### EXERCISE OBJECTIVE:
When copying the data below, keep only the lines from the one with "Click the word protector in name row" through the one with "The width and height of the screenshot is (1203, 951).", word for word, and skip the pictures.

### Collected data:
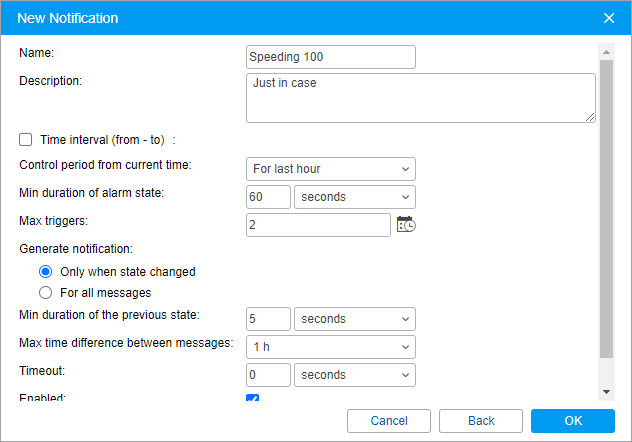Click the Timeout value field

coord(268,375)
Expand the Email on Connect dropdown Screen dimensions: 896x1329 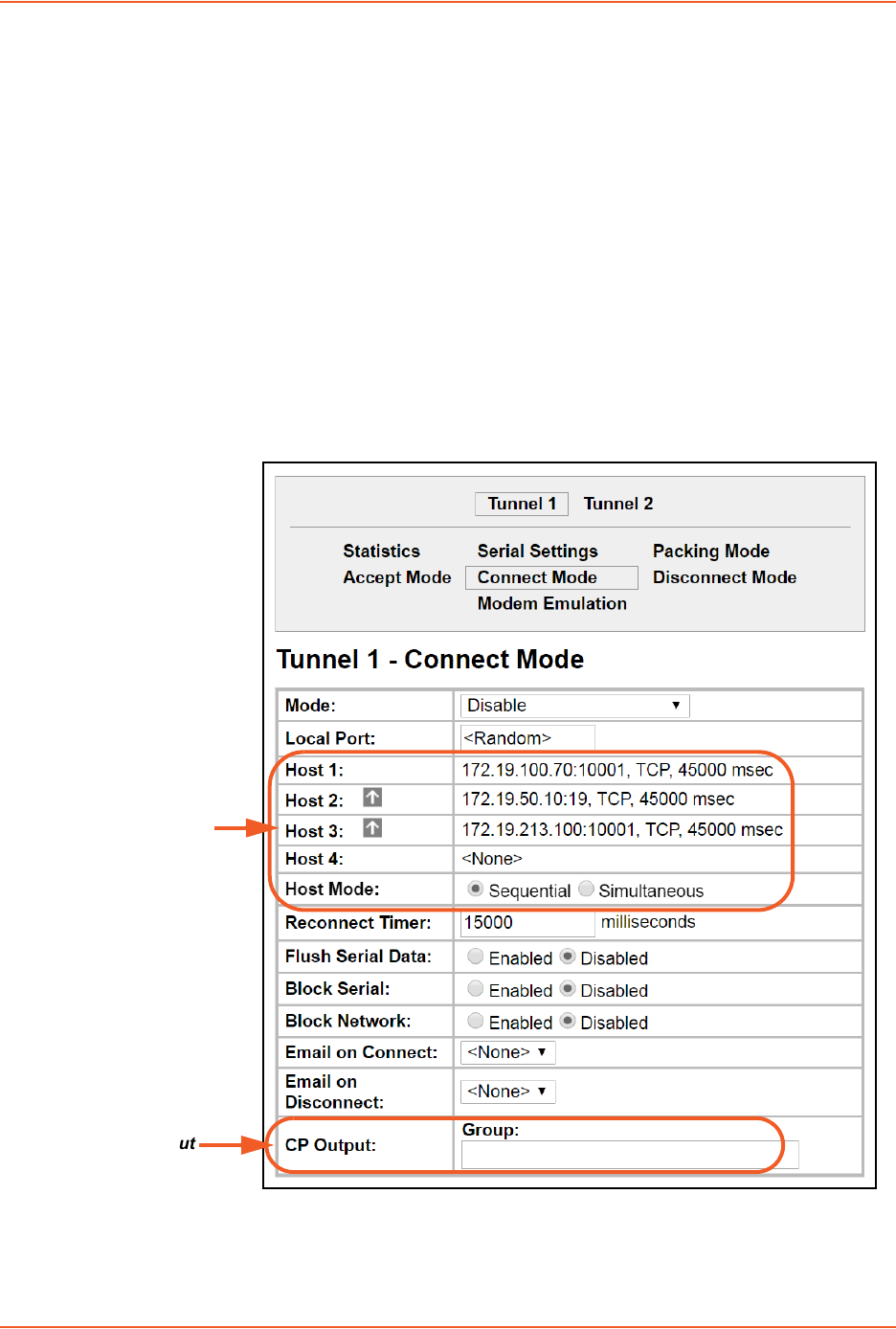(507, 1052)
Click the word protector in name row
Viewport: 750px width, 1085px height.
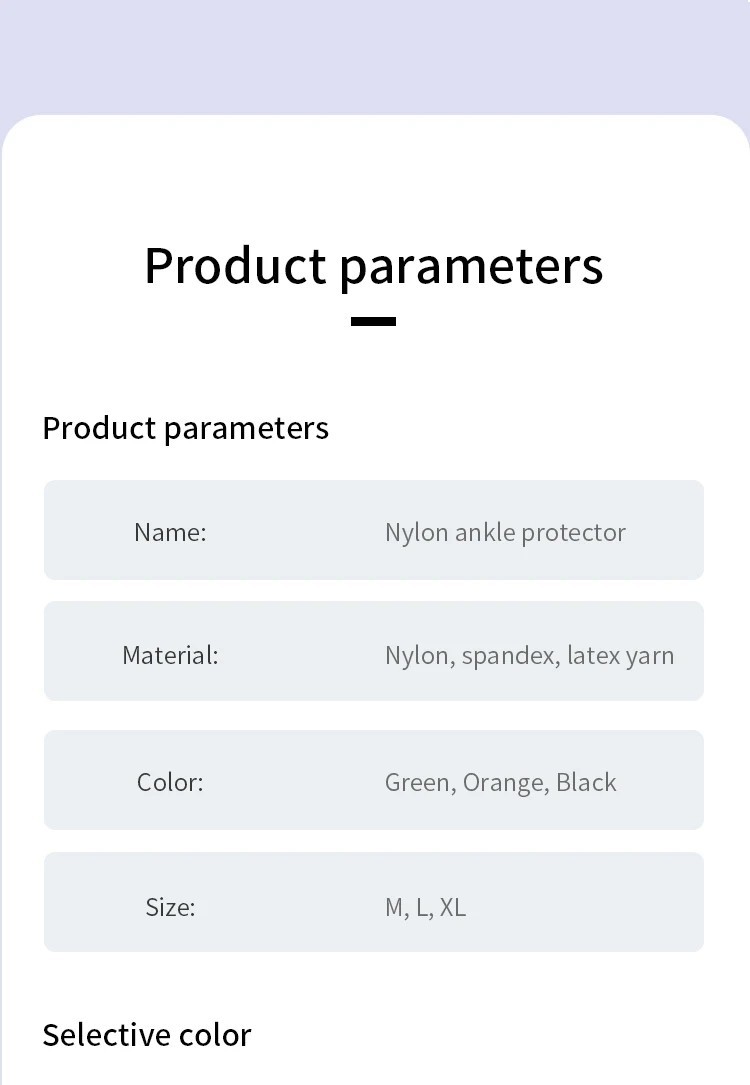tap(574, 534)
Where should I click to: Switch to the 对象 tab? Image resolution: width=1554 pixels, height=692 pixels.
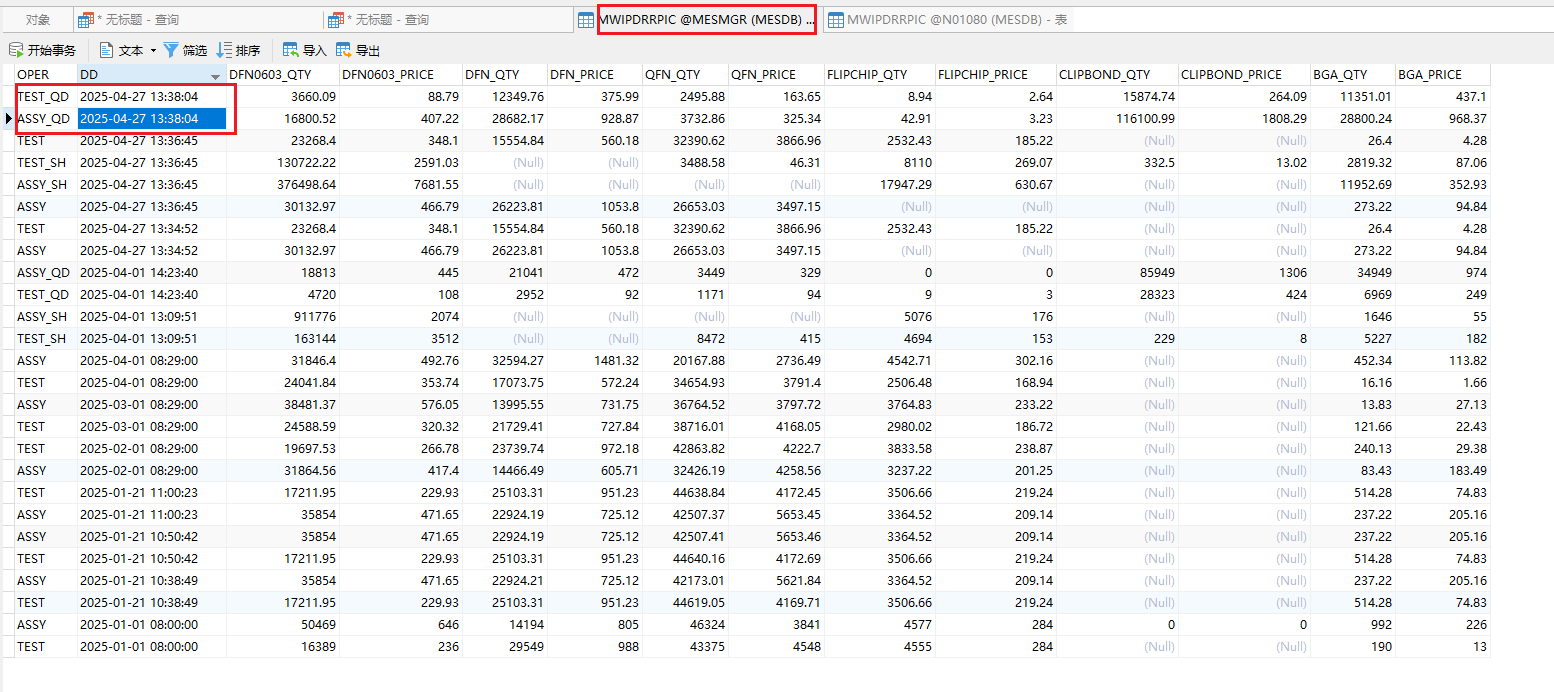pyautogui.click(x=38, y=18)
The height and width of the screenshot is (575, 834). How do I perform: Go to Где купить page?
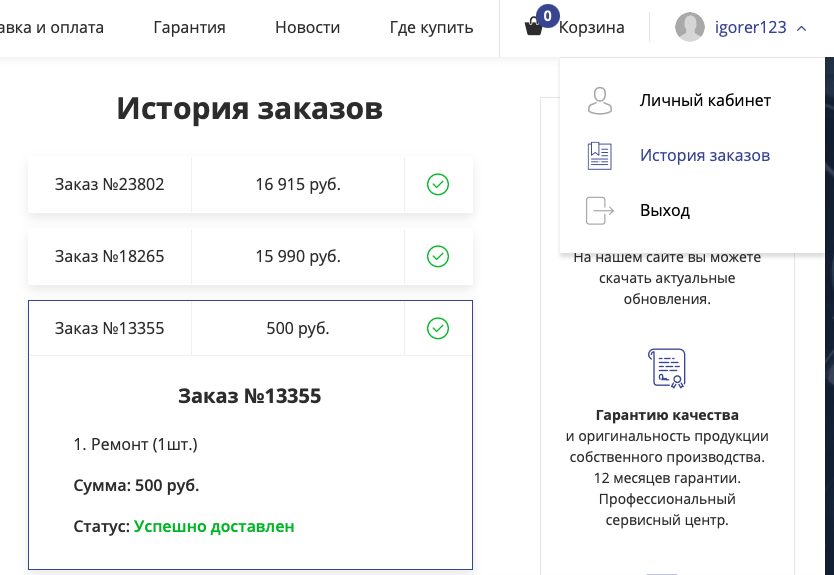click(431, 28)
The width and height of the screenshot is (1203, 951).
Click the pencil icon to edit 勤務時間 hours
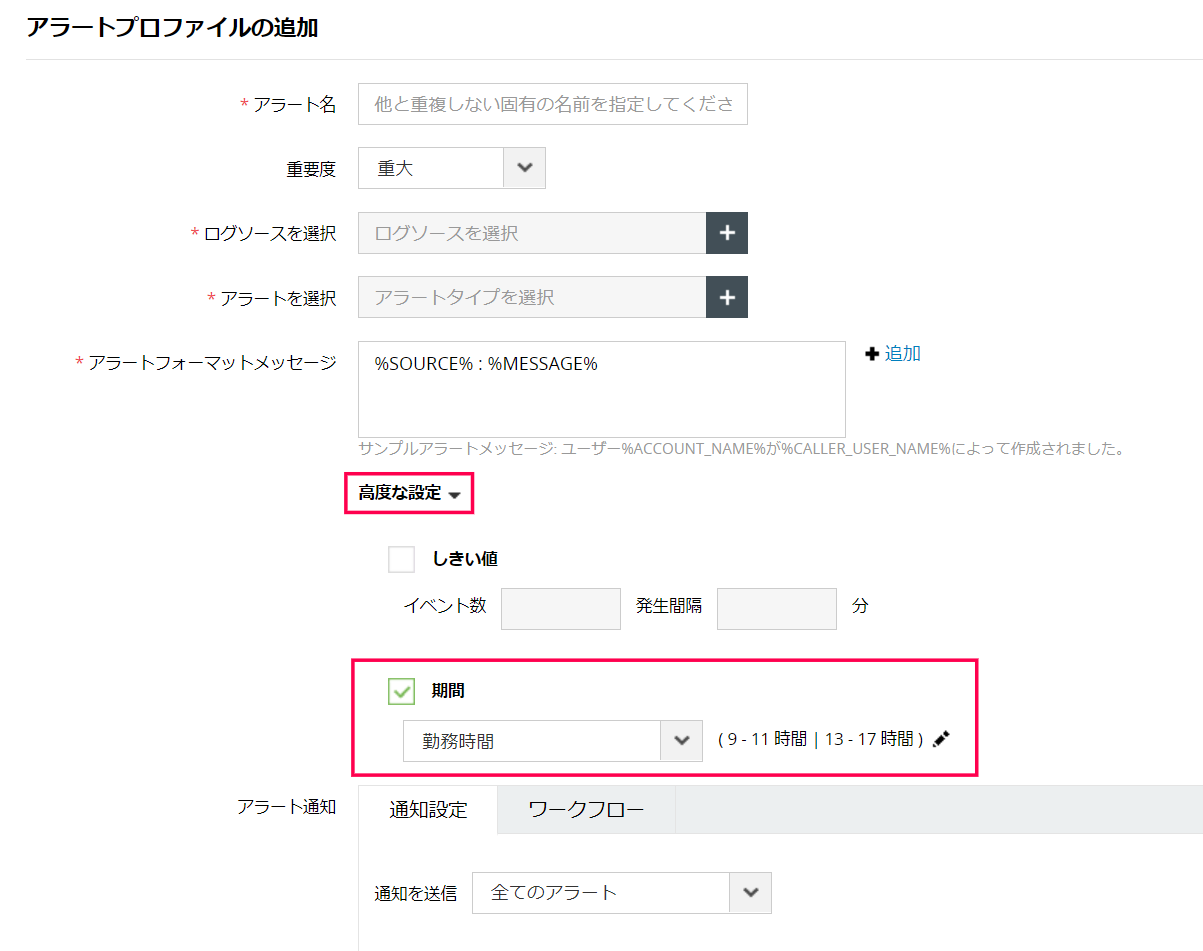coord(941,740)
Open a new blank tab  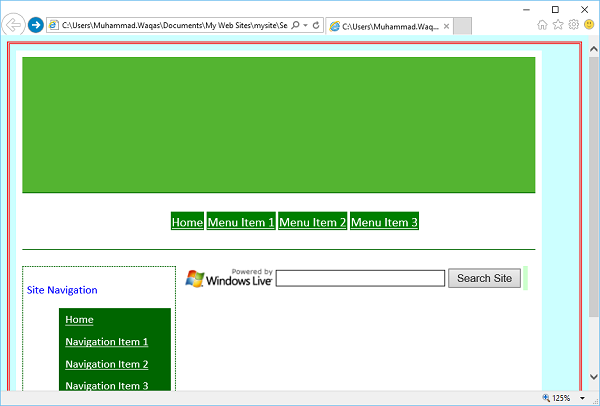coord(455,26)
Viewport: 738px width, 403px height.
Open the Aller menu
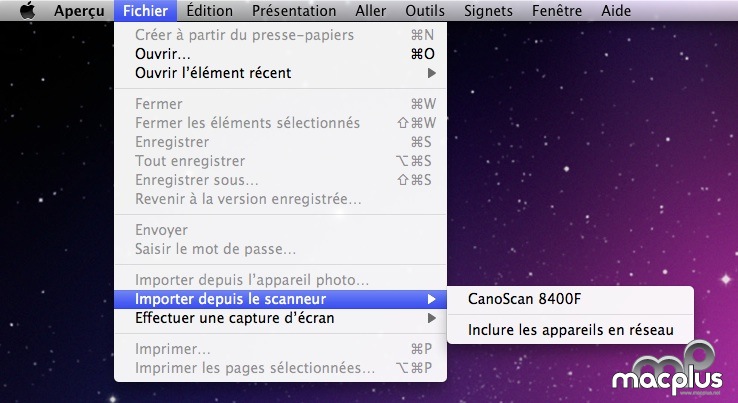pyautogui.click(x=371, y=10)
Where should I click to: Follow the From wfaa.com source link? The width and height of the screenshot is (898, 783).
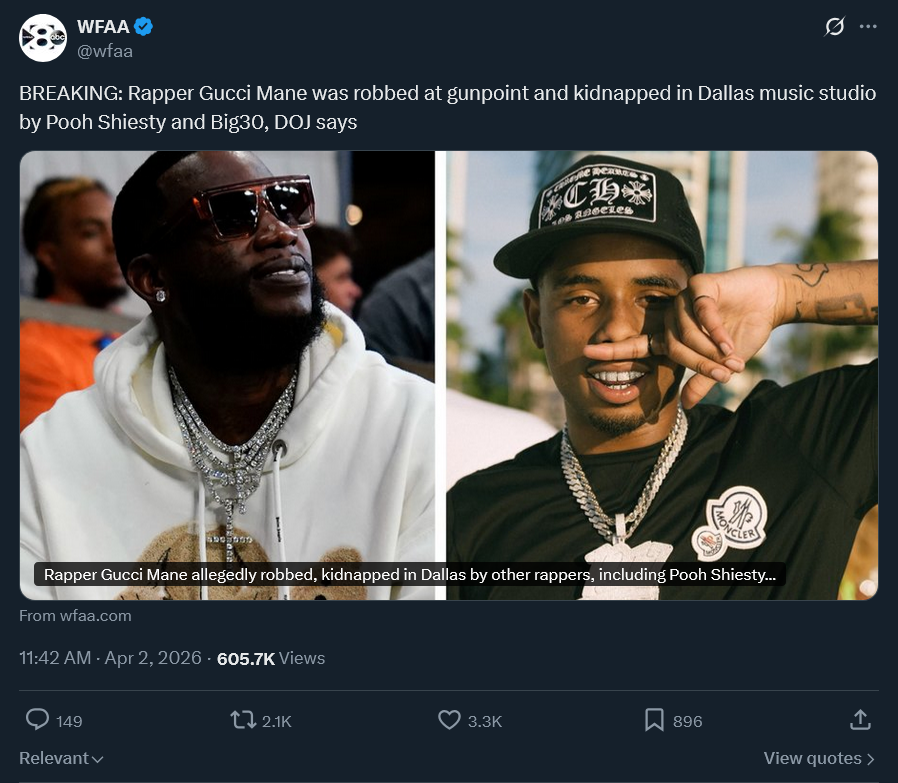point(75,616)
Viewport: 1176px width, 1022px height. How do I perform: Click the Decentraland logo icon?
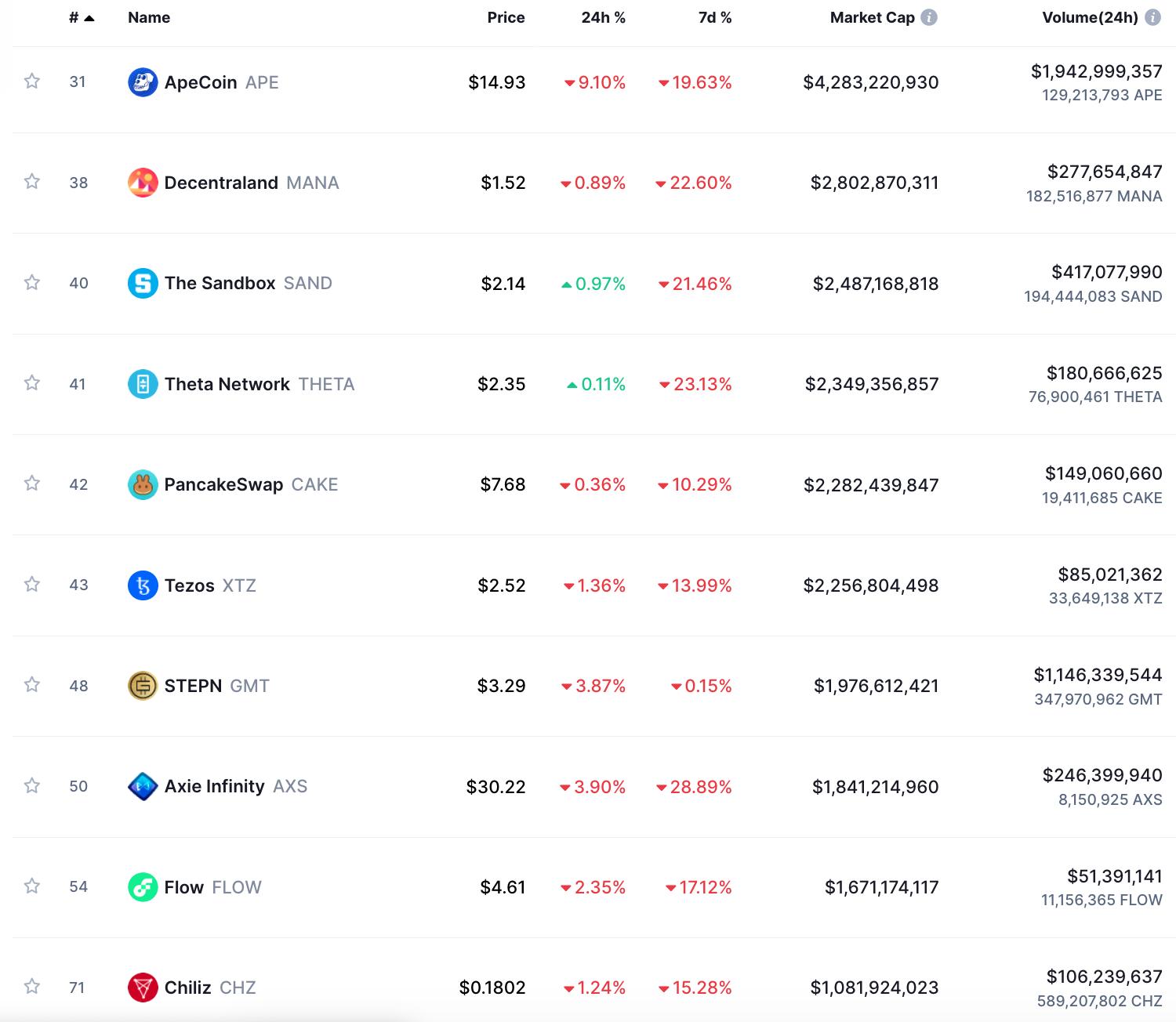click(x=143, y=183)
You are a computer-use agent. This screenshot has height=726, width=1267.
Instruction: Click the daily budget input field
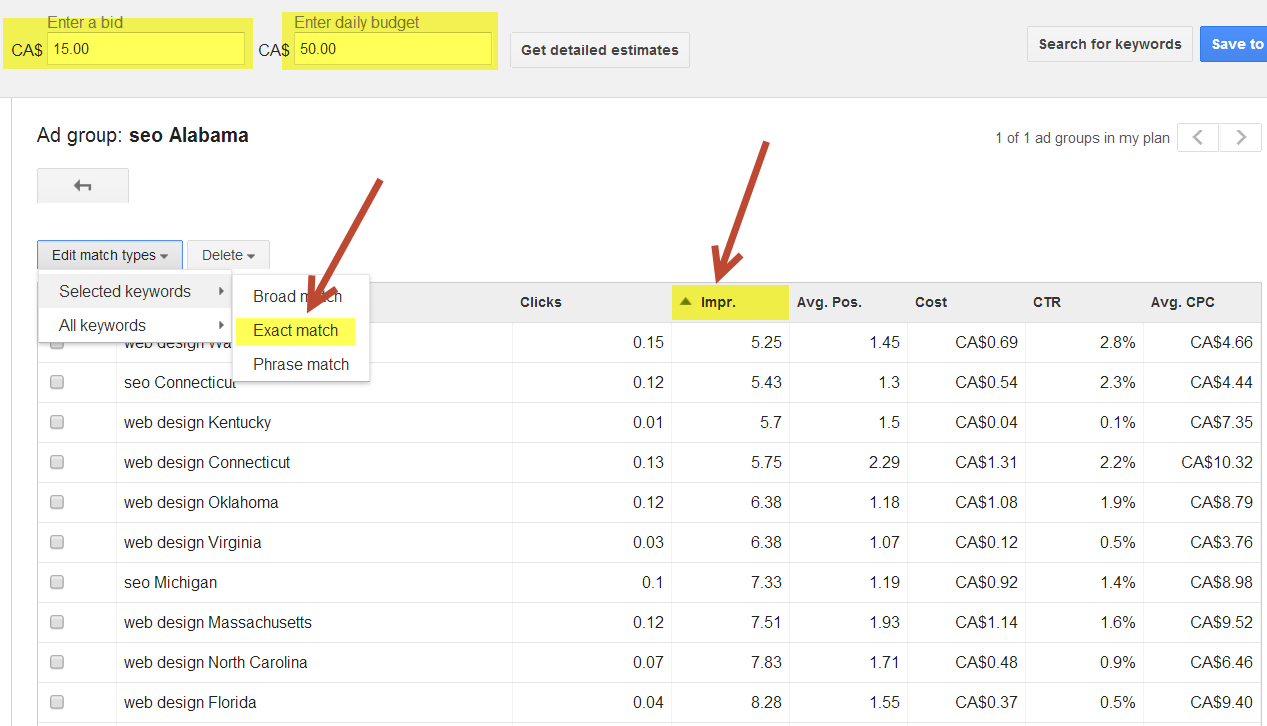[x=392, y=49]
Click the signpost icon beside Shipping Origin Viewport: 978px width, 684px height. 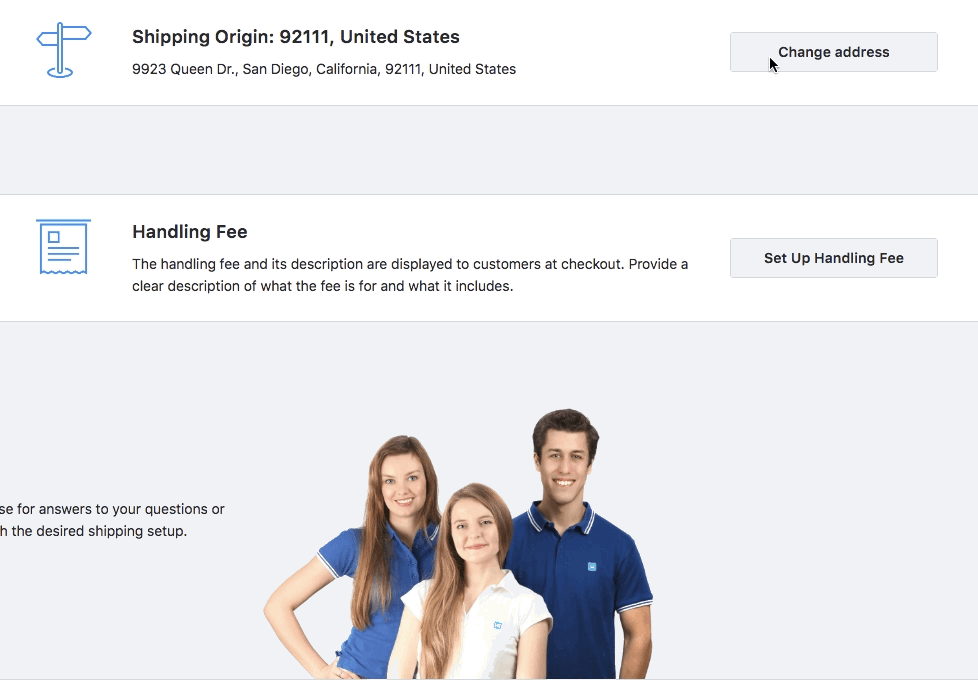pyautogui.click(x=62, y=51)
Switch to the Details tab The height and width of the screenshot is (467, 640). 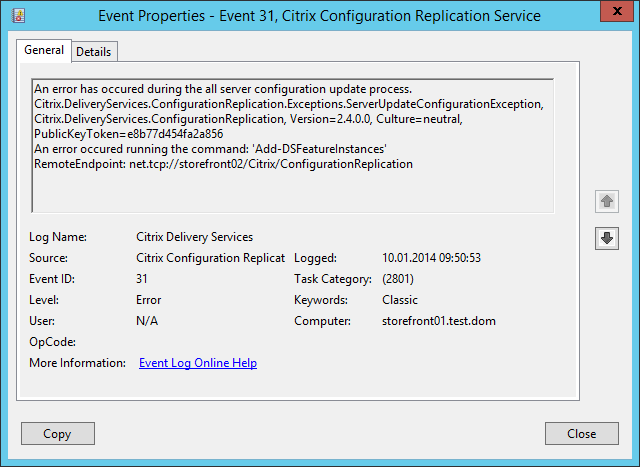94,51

### RESULT FOR THIS EXERCISE:
Click the word protector in name row
Viewport: 750px width, 1085px height.
tap(574, 534)
Where should I click to: Switch to the 对象 tab? Image resolution: width=1554 pixels, height=692 pixels.
pyautogui.click(x=38, y=18)
The height and width of the screenshot is (575, 834). How do I perform: Go to Где купить page?
click(431, 28)
The width and height of the screenshot is (1203, 951).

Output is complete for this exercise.